The machine uses radioactive cobalt-60 to produce gamma rays that halt tumors in organs near the skin. Installed in 1989, it is from a generation of devices that are completely phased out in most developed countries.

The machine has broken down many times before. Doctors who are familiar with the technology say such a machine should normally not exceed 20 years’ use.

The Senegalese government promises that three state-of-the-art linear accelerators, which are standard elsewhere, will be installed by August.

This is somewhat surprising given that Senegal’s hospital system is a reference for the West African sub-region.

Patients cross borders to receive diagnoses, treatments and surgeries. The hospital in Dakar boasts a research unit and some of the only modern DNA sequencing machines on the continent.

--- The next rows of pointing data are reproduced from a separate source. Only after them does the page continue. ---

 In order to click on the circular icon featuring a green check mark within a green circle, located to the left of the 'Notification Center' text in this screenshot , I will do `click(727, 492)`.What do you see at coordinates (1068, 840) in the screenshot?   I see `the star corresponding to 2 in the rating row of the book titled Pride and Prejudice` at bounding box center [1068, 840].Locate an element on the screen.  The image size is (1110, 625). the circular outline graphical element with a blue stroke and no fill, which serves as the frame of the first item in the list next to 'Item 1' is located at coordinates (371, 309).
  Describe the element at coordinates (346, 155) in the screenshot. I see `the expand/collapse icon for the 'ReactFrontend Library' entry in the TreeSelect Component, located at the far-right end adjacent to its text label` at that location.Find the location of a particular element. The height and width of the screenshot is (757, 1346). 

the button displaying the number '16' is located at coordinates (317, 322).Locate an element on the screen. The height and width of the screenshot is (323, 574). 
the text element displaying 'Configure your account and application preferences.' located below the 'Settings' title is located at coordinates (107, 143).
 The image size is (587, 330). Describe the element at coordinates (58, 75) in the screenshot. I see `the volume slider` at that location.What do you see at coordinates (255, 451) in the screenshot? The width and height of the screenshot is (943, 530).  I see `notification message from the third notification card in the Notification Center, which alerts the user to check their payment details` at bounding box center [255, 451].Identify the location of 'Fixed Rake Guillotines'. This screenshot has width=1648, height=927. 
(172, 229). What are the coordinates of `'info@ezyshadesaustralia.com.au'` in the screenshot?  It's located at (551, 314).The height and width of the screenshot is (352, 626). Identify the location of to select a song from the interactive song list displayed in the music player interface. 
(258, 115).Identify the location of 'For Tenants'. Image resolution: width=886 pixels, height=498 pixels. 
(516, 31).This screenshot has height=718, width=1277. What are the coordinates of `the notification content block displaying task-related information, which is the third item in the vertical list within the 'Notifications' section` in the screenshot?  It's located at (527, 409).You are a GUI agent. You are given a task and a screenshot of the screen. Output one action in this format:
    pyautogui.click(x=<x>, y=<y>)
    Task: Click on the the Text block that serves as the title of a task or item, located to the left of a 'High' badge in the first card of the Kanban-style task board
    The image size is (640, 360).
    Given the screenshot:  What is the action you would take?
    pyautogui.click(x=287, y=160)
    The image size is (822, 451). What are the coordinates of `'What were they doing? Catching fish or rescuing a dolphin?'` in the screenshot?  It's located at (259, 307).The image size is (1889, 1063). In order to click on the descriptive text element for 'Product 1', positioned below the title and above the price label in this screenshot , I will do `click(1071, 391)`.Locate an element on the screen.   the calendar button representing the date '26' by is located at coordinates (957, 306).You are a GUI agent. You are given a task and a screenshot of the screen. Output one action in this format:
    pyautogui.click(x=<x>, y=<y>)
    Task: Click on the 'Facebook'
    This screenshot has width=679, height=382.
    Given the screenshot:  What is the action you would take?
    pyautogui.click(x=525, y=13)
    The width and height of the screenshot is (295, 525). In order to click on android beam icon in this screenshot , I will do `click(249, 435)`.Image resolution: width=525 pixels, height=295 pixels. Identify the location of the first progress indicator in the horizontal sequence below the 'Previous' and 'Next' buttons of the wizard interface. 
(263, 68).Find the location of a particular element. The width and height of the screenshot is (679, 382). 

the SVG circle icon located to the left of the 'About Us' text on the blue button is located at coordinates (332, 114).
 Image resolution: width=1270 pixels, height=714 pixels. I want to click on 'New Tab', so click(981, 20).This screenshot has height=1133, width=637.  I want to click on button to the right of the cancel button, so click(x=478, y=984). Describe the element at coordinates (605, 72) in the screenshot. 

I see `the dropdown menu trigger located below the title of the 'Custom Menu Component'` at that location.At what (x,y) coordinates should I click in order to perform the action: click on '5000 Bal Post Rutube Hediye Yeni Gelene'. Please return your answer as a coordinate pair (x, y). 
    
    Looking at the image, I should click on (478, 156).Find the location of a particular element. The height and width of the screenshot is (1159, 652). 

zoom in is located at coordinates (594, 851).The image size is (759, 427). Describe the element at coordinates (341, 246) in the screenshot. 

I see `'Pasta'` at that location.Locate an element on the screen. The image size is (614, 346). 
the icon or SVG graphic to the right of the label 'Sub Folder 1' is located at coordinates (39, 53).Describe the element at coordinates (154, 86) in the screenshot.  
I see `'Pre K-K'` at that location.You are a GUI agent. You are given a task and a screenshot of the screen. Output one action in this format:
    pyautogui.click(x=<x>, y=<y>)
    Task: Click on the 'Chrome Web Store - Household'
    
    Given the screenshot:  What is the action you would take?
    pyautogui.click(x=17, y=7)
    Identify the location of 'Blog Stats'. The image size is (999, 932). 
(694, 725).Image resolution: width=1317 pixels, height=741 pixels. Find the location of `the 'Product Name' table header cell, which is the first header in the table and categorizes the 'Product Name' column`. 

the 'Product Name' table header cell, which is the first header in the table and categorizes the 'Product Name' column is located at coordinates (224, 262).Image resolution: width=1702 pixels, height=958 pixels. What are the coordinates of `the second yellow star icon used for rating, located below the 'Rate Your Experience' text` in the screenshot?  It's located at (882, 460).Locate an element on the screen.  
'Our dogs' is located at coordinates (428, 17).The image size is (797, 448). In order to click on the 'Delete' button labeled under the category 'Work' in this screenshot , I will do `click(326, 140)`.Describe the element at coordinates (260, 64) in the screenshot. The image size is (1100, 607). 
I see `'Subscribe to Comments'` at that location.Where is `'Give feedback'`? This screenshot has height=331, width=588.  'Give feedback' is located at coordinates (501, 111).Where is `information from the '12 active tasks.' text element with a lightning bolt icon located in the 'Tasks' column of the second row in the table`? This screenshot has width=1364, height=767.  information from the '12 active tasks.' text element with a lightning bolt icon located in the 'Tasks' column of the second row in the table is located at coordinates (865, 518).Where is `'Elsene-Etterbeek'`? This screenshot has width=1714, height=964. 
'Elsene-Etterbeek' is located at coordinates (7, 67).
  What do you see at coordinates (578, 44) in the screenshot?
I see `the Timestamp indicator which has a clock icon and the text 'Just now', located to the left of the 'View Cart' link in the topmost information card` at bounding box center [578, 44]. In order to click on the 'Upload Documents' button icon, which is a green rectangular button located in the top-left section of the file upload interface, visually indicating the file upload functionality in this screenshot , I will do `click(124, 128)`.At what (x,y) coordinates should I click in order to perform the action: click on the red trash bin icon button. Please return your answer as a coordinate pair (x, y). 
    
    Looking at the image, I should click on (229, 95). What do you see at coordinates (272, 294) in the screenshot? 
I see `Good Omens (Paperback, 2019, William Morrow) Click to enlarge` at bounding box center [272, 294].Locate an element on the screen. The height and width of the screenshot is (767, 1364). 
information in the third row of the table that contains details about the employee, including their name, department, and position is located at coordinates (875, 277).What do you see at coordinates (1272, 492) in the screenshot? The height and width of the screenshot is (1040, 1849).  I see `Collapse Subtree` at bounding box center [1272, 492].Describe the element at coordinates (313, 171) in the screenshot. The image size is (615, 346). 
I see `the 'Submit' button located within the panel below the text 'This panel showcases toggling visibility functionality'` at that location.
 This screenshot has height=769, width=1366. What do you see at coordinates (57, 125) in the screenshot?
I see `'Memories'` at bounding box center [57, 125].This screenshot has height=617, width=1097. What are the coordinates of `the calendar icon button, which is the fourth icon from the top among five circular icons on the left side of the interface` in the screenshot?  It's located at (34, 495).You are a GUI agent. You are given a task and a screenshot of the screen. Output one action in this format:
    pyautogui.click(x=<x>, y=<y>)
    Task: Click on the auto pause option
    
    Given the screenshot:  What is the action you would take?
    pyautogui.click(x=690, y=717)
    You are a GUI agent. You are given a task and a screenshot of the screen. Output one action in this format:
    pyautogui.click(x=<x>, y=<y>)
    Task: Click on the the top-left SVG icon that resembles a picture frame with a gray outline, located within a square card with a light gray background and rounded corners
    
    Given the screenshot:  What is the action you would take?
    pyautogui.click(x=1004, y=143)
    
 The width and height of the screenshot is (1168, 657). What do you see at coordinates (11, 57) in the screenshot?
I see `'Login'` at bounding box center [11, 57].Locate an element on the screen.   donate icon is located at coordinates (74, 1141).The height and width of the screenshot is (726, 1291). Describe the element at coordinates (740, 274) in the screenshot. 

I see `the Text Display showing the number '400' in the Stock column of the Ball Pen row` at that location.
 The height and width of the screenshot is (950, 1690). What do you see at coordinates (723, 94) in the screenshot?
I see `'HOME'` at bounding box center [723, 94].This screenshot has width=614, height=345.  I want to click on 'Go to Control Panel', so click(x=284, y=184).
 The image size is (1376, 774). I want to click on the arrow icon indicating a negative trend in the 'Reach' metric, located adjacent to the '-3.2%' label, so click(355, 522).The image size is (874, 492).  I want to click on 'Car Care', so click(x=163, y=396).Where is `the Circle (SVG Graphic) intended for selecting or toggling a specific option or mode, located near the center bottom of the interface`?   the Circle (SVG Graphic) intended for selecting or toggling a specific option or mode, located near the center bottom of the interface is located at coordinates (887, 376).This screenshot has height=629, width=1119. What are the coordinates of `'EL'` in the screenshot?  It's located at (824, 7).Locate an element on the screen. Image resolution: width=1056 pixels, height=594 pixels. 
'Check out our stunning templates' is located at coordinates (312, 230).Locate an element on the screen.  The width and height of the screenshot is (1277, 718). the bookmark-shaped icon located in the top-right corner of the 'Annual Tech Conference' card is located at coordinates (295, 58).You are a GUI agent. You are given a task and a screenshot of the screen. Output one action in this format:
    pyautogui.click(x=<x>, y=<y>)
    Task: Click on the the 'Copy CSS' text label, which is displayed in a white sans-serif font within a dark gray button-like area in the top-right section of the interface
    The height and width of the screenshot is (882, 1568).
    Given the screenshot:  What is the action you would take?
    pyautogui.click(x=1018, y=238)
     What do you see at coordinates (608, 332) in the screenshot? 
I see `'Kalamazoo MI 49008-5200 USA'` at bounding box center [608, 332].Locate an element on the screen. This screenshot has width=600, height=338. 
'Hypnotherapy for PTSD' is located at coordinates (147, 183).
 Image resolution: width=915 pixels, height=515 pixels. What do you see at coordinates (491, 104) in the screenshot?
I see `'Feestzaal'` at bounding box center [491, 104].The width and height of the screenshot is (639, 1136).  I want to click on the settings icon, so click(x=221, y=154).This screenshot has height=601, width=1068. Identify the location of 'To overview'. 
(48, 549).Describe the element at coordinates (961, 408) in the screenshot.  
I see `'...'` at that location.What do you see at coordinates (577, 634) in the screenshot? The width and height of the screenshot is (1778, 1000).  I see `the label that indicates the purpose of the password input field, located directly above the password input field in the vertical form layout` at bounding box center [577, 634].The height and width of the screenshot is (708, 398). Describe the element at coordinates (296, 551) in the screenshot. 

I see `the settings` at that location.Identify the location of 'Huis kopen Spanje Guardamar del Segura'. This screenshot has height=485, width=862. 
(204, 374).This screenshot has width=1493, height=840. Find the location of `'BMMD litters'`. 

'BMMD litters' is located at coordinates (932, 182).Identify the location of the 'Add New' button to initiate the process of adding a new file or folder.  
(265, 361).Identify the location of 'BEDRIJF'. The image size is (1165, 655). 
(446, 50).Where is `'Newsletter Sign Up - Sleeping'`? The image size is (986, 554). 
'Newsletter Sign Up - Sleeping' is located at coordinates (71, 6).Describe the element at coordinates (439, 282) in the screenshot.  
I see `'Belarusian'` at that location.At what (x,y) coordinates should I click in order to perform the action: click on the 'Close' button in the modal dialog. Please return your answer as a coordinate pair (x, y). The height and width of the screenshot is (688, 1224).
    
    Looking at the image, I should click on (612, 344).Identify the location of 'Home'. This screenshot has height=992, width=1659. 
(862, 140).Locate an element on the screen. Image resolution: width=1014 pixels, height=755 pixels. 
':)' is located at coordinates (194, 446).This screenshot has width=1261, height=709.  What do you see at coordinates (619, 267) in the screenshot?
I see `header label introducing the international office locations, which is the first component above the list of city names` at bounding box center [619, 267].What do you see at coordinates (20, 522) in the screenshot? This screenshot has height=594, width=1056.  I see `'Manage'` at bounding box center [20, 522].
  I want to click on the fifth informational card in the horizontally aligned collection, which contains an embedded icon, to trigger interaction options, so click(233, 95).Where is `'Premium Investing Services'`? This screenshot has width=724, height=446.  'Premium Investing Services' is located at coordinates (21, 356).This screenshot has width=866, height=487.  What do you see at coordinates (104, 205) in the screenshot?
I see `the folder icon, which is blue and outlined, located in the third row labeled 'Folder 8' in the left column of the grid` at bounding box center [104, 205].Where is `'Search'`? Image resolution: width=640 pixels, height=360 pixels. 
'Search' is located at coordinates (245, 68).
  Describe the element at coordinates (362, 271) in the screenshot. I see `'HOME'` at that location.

The strength of the country’s health system, which doctors are proud to say is more than 100 years old, is due in large part to a long-standing high level of medical education in Senegal.

Medical students from Algeria and Morocco come to Dakar for research and studies. Yet the system is fragile and overwhelmed.

Almost 14 million people live in Senegal, but only a handful of doctors focus on cancer.

Doctors in the developed world recommend one radiation machine or linear accelerator for every 200,000 people. Senegal has one, and this year it is broken. So the lines in the cancer ward are long.